Para petani sawit dan masyarakat adat di berbagai wilayah masih menjadi korban.

Petani merawat tanaman sawit di lahan perkebunan karet rakyat di Tempino, Kecamatan Mestong, Kabupaten Muarojambi, Provinsi Jambi, Jumat (14/10/2022).
Foto: ANTARA/Wahdi Septiawan
Petani merawat tanaman sawit di lahan perkebunan karet rakyat di Tempino, Kecamatan Mestong, Kabupaten Muarojambi, Provinsi Jambi, Jumat (14/10/2022).

REPUBLIKA.CO.ID, JAKARTA -- Memperingati Hari Tani Nasional ke-63 pada 24 September 2023, petani sawit di Indonesia masih diselimuti konflik agraria. Alhasil, peringatan Hari Tani menjadi momentum untuk merefleksikan kembali lahirnya Undang-Undang Pokok Agraria (UUPA) tahun 1960 sebagai landasan mewujudkan pengaturan tentang bumi dan kekayaan alam merujuk Pasal 33 ayat (3) UUD 1945.

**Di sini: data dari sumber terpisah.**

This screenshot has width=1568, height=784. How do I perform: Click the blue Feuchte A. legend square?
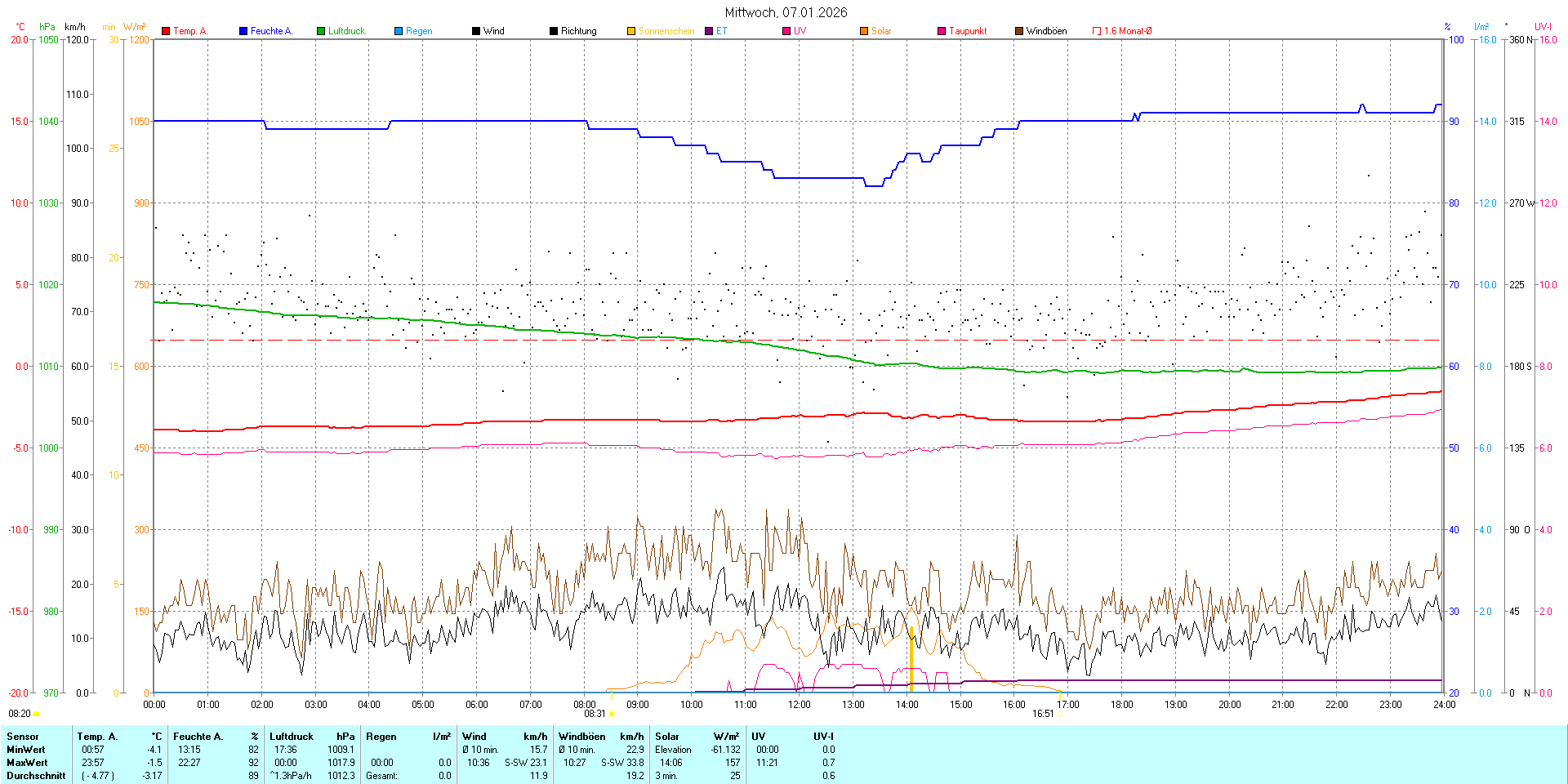pyautogui.click(x=243, y=31)
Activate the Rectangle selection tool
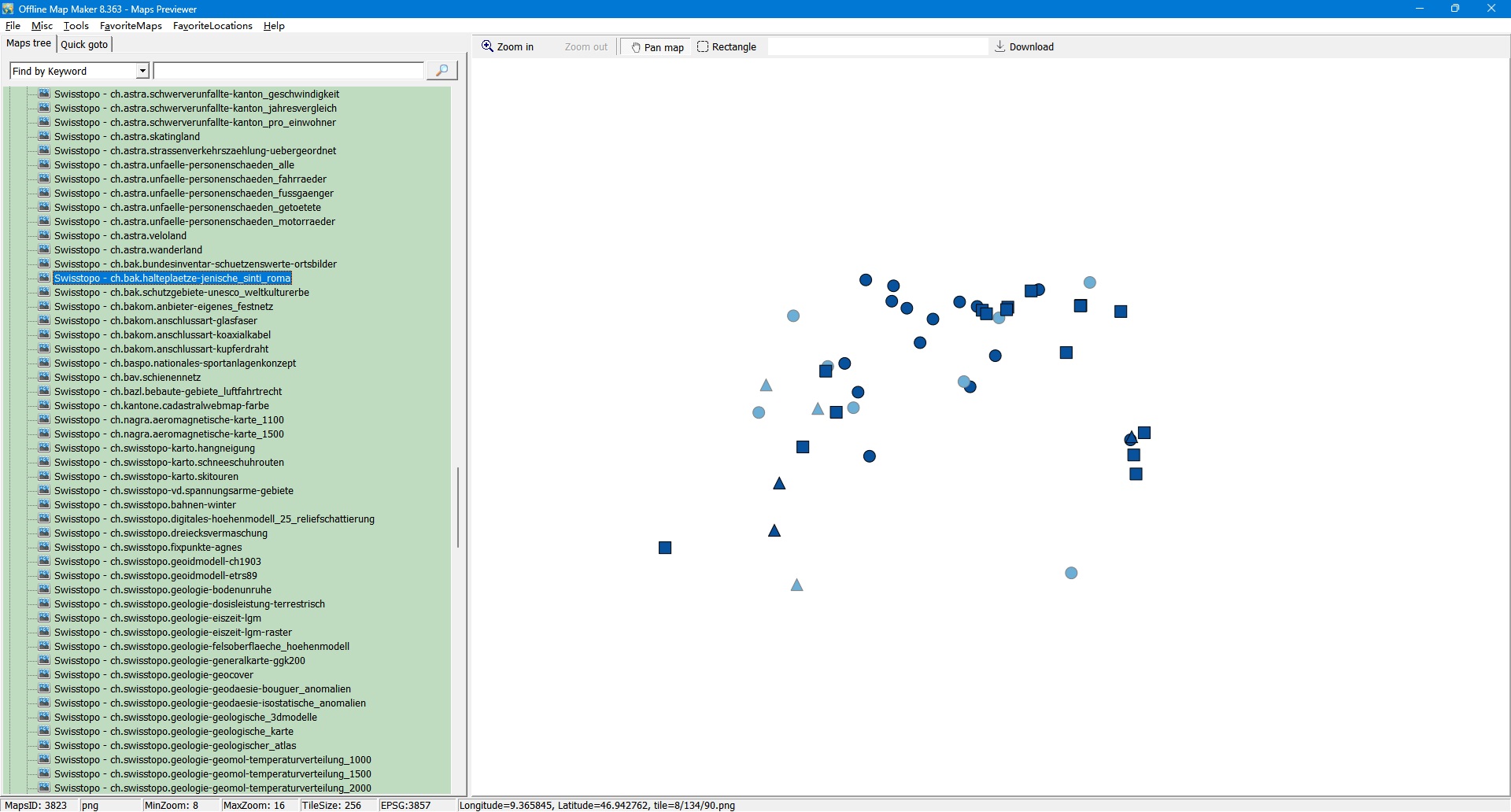The height and width of the screenshot is (812, 1511). [726, 47]
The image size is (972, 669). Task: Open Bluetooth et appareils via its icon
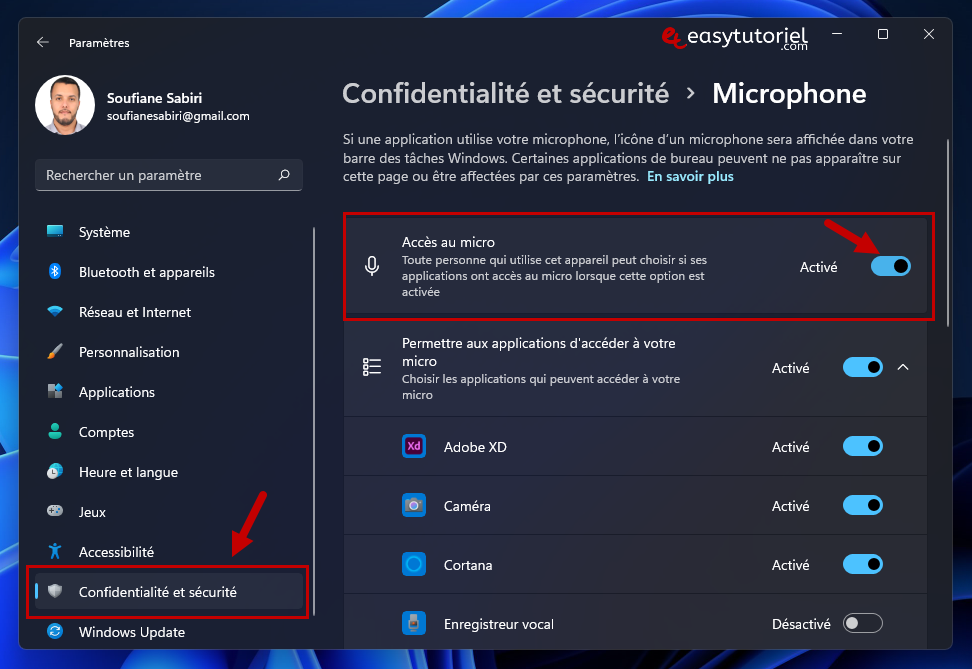[x=55, y=272]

Serikat Petani Kelapa Sawit (SPKS) pun terus mengawal agar amanat UUPA untuk melaksanakan reforma agraria, terutama di perkebunan kelapa sawit benar-benar terwujud. Sebagai salah satu organisasi petani yang memperjuangkan hak-hak petani, SPKS menilai, pelaksanaan pembangunan kebun seluas 20 persen untuk masyarakat di perdesaan masih terus dipraktikkan di Indonesia.

"Seharusnya diwujudkan oleh negara sebagai salah satu bentuk pelaksanaan reforma agraria, karena skema 20 persen dalam sistem perkebunan telah menciptakan ketimpangan, konflik, serta kemiskinan bagi masyarakat perdesaan," kata Sekjen SPKS Sabarudin dalam siaran pers di Jakarta, Senin (25/9/2023).

Pihaknya menyaksikan letusan konflik 20 persen terjadi di perkebunan sawit. Menurut dia, para petani sawit dan masyarakat adat di berbagai wilayah menjadi korban akibat mempertahankan tanahnya dan memperjuangkan keadilan dari sistem perkebunan sawit.

"Konflik akibat ketidakpatuhan perusahaan membangun kebun 20 persen, koperasi plasma dililit hutang yang besar, pendapatan petani yang dikorup oleh skema kemitraan satu atap, semuanya ini menunjukkan bahwa petani masih diperlakukan sebagai objek oleh perusahan untuk menjustifikasi ekspansi dan penguasaan lahan," kata Sabarudin.

SPKS pun menyaksikan aksi kekerasan di Kabupaten Seruyan, Kabupaten Kotawaringin Barat, dan Sumatra Barat, serta beberapa wilayah lainnya yang tidak terekspos pemberitaan. Lambannya penanganan, lemahnya penegakan hukum, serta ketidakberpihakan pemerintah kepada petani sawit dan masyarakat adat, menurut Sabarudin, merupakan faktor utama konflik yang terus terjadi.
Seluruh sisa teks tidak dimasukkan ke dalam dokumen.